IL CICLONE Campagnoli sul tavolo del Piano Strategico Metropolitano. Il presidente della Fiera proporrà, alla prossima riunione del Psm, il People mover 2.0: la sua idea è quella di lasciare inalterato il progetto di monorotaia soprelevata dall’aeroporto Marconi alla stazione dei treni, costruendo però un secondo lotto che da Piazza Medaglie d’oro porti la navetta fino ai padiglioni di via Michelino. E sulla proposta, assicura, ci sarebbe già un’intesa di massima con la giunta di Virginio Merola. «Per la Fiera solo il servizio ferroviario metropolitano non basta» è la convinzione del presidente all’uscita dell’assemblea dei soci. Il suo piano prevede di affiancare ai binari dell’Sfm quelli della navetta. Un raddoppio su ferro che avrebbe un impatto ambientale e costi ridotti rispetto al prolungamento della sopraelevata fino a via Michelino (che cambierebbe anche il volto del quartiere San Donato). «Con la riconversione dei fondi destinati al metrò bisogna pensare in grande». È un Campagnoli che indossa (per un attimo) i panni del sindaco, provando a immaginare il capoluogo emiliano tra qualche anno: «Dobbiamo offrire alla città un’infrastruttura dedicata, l’Sfm serve a collegare la provincia e non risolve tutti i problemi». Parole pronunciate mentre sventola, divertito, il suo «libretto rosso». Una brochure dove i manager dell’ente hanno messo nero su bianco il nuovo piano industriale della Fiera, approvato ieri dai soci all’unanimità. Azionisti che hanno anche incassato, per la prima volta nella storia decennale dell’azienda, il dividendo di fine anno, grazie all’utile di 1,2 milioni con cui si è chiuso l’esercizio 2011. L’assegno, pari a 950mila euro, tornerà però presto nelle casse della società per finanziare lo sviluppo del quartiere. «Noi metteremo la nostra cifra a disposizione della Fiera, visti gli ingenti investimenti previsti» precisa il presidente di Unindustria, Alberto Vacchi. Intenzione confermata anche dal numero uno della Camera di Commercio, Bruno Filetti, che non rinuncia a una piccola stoccata nei confronti degli ex amministratori dell’expo: «Il bilancio quest’anno lo considero vero».

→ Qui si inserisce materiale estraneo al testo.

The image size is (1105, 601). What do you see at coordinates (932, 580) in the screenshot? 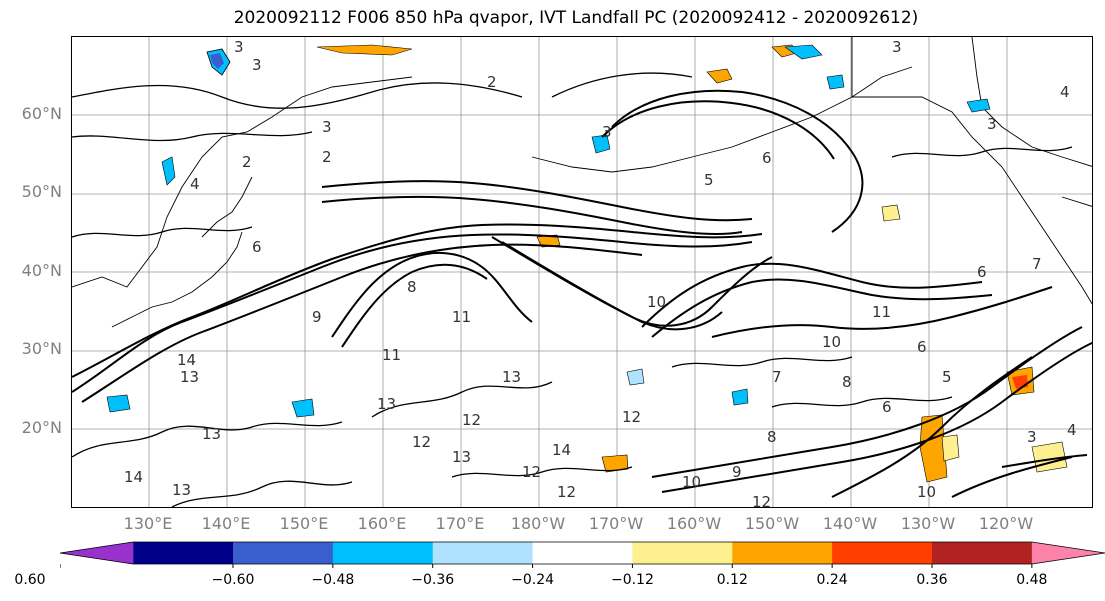
I see `colorbar-tick-label: 0.36` at bounding box center [932, 580].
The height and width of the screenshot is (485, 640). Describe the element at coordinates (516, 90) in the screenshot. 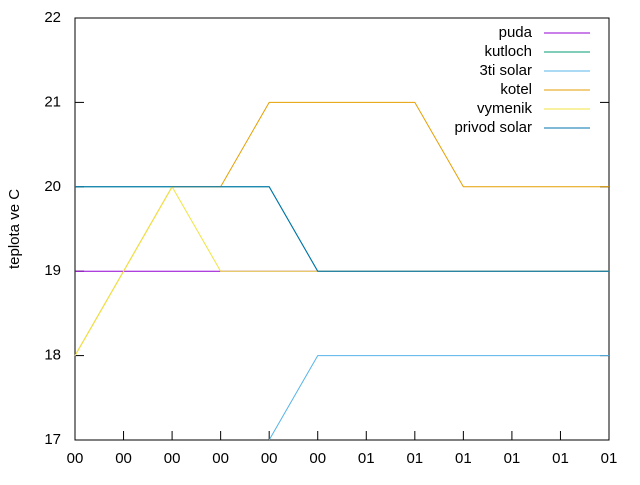

I see `legend-label: kotel` at that location.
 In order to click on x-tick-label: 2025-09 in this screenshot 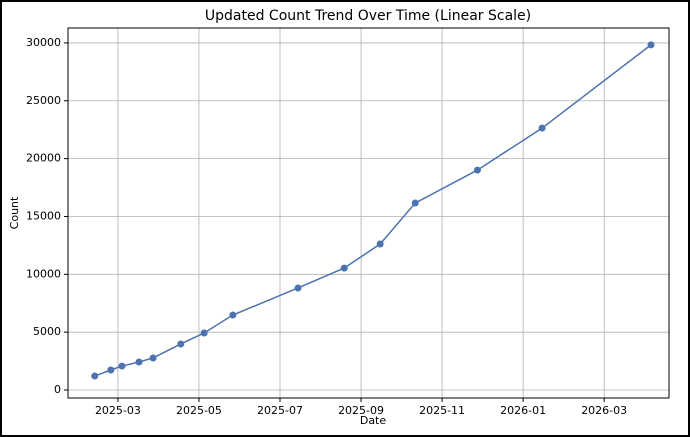, I will do `click(361, 410)`.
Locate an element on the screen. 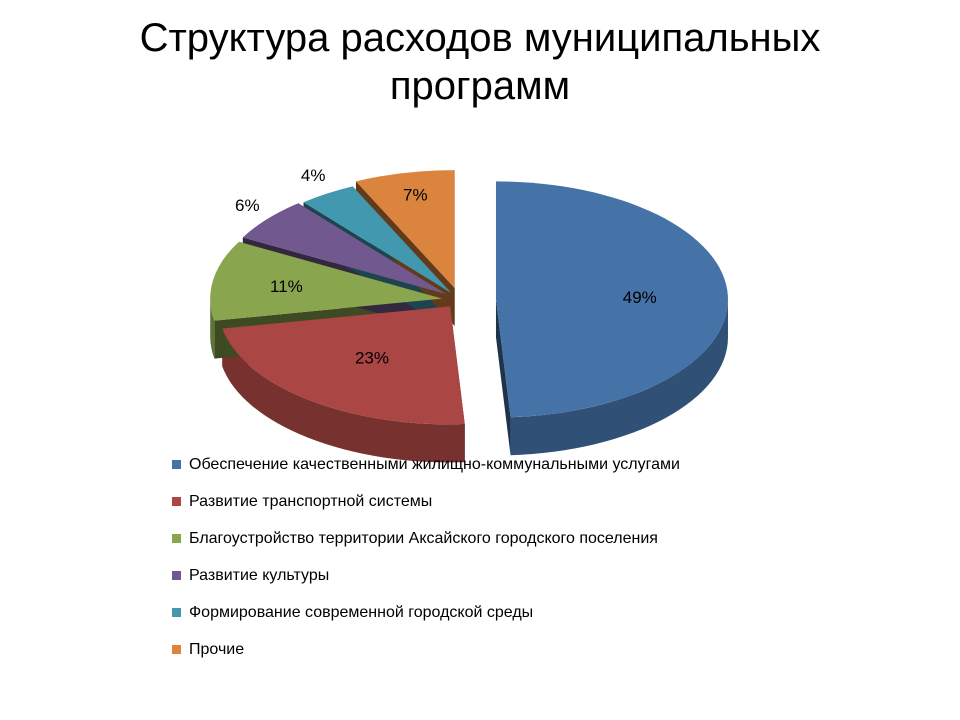  legend-label: Прочие is located at coordinates (217, 649).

Ma nel cilindro di Campagnoli non c’è solo il new People mover. Il presidente pigia l’acceleratore anche sul restyling del quartiere («investimento da 34,5 milioni»), parla di nuove assunzioni, alleanze con Modena e Ferrara e rilancio del Quadrante a nord dell’expo. Proponendo perfino un fondo in cui far confluire capitali pubblici e privati per finanziare il marketing fieristico. In due parole, «oggi — assicura — facciamo meglio di Milano». In realtà la Fiera — come si legge nel libretto rosso — è a un bivio: può rifarsi in fretta il look e ingrandirsi per reggere la concorrenza dei meneghini o andare incontro a un «rapido logoramento». Alla città il compito di scegliere la direzione.